Aim of the exercise:
Beginning with the line that contains "You are a computer-use", print each line to the end of the data exactly. Omit the pictures.

=====

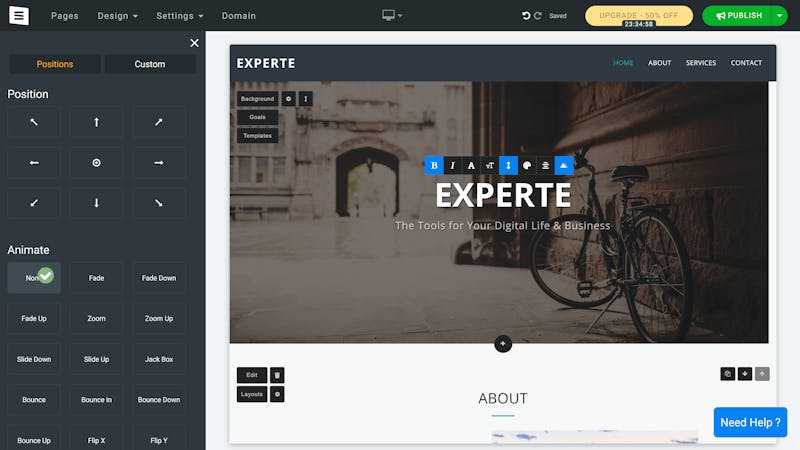Image resolution: width=800 pixels, height=450 pixels.
Task: Delete section using the trash icon
Action: click(x=277, y=375)
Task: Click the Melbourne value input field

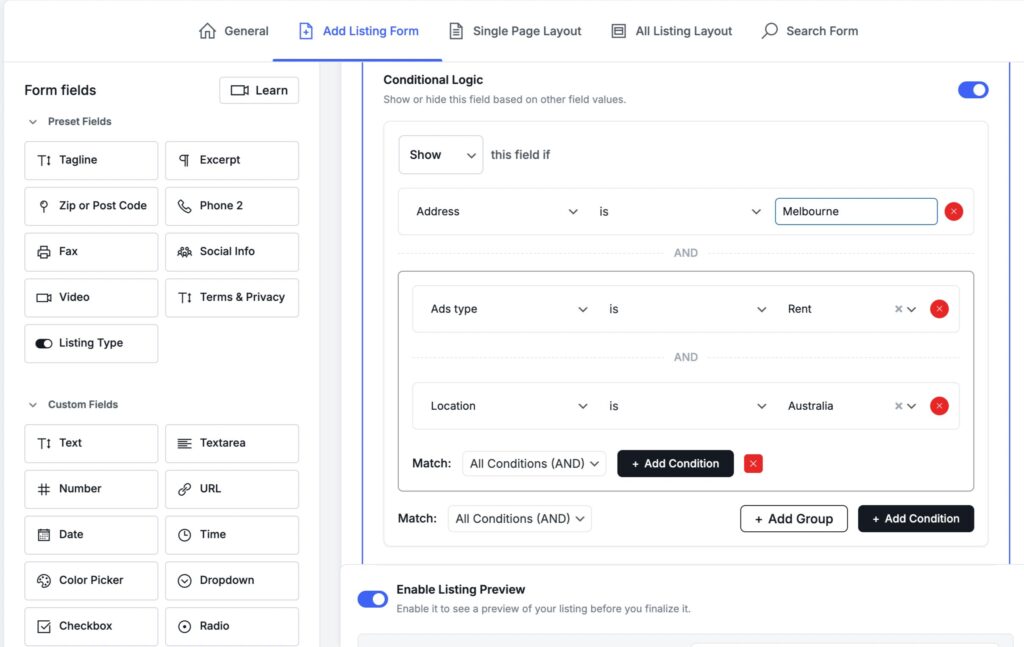Action: 855,211
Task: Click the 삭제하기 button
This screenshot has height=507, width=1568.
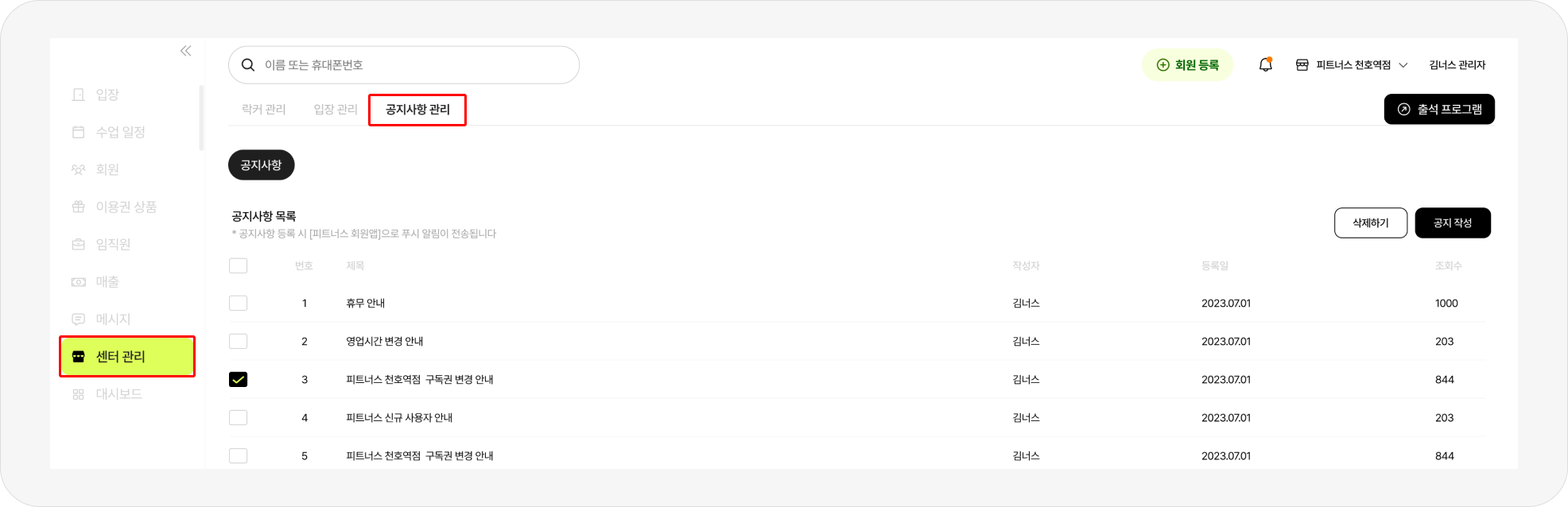Action: click(1370, 223)
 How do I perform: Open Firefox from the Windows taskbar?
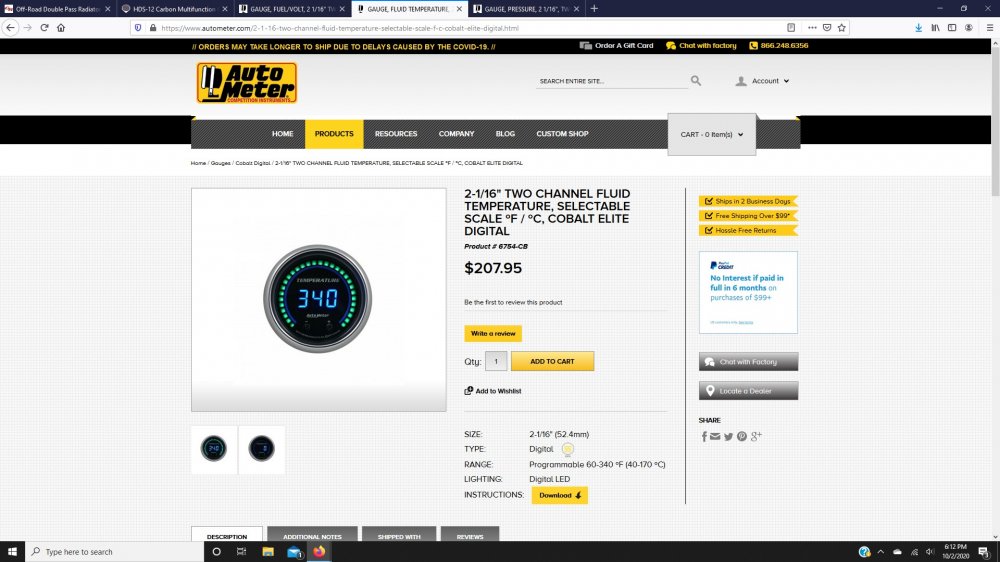(x=320, y=551)
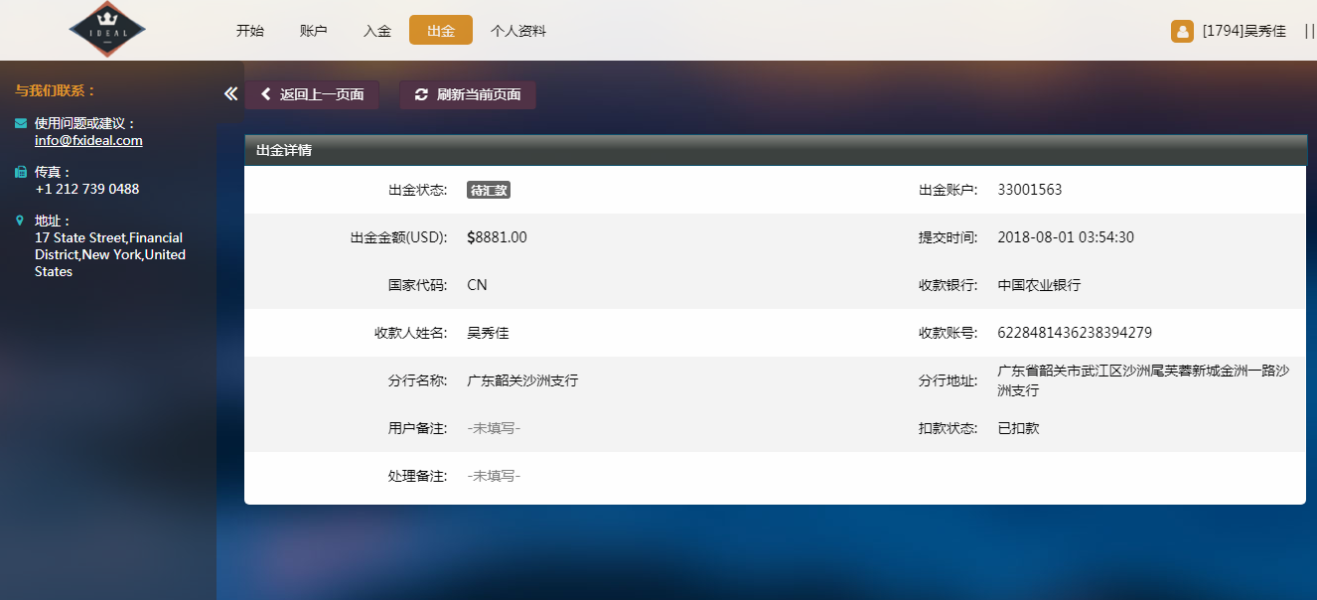Open the info@fxideal.com email link
The width and height of the screenshot is (1317, 600).
[x=88, y=141]
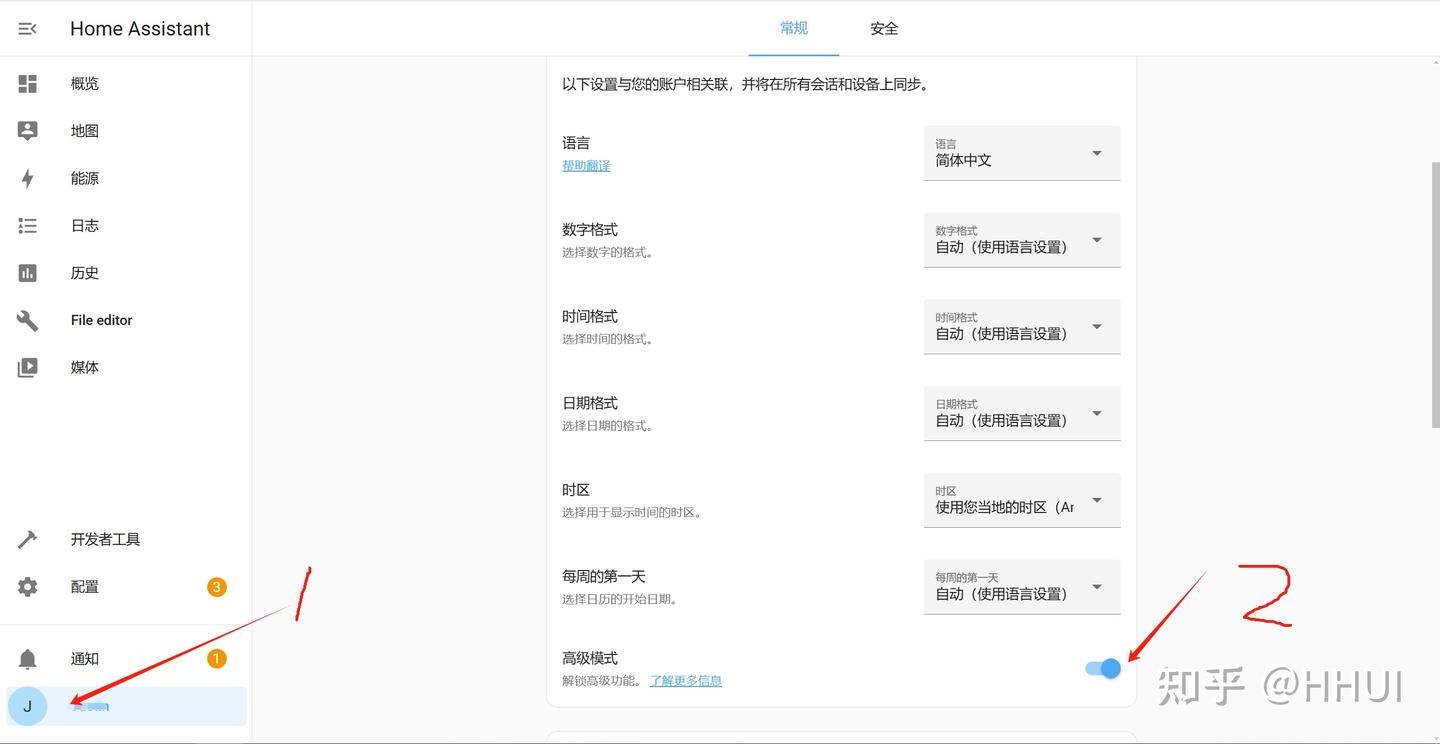Viewport: 1440px width, 744px height.
Task: Open the 地图 map view
Action: 84,130
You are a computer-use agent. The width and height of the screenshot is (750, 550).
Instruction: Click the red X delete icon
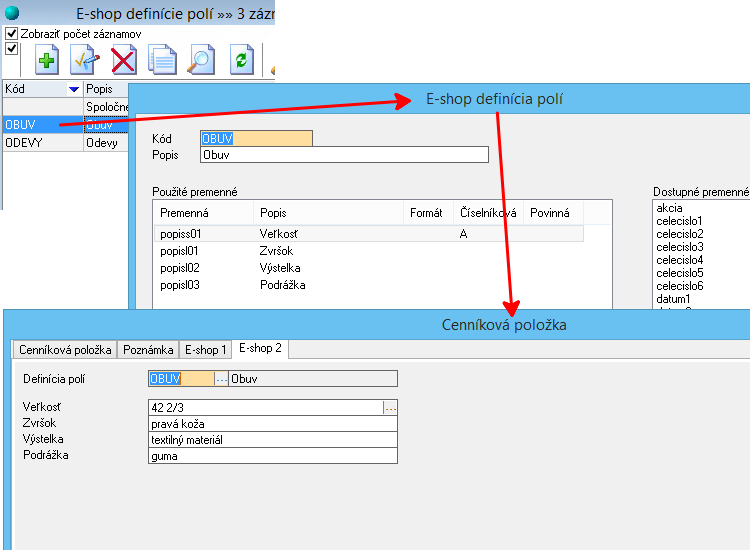[123, 60]
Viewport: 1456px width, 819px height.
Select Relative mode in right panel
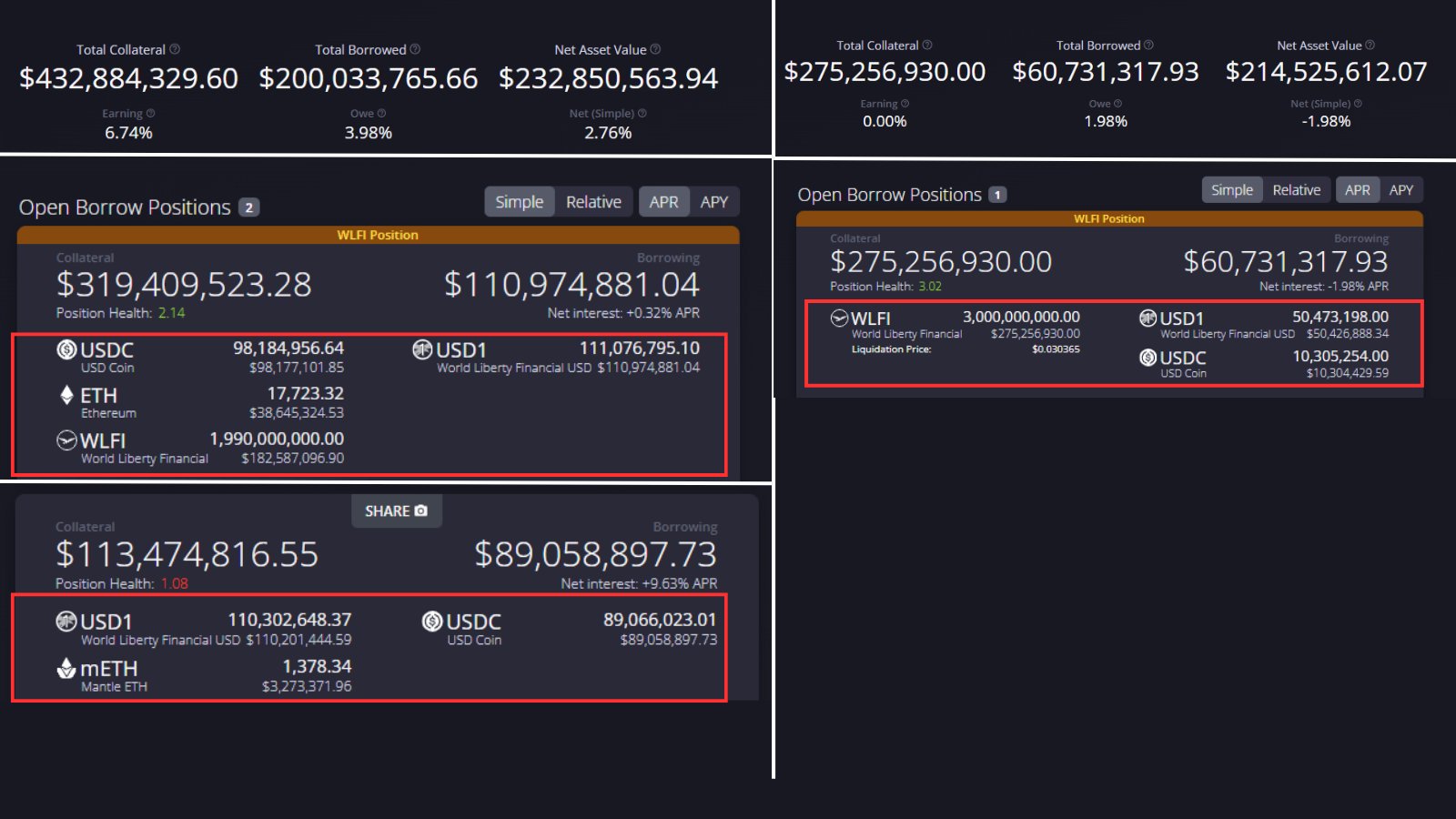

=====

Result for this exercise:
You are a computer-use agent. The width and height of the screenshot is (750, 550).
Instruction: Click the red X delete icon
[123, 60]
Viewport: 1456px width, 819px height.
Select Relative mode in right panel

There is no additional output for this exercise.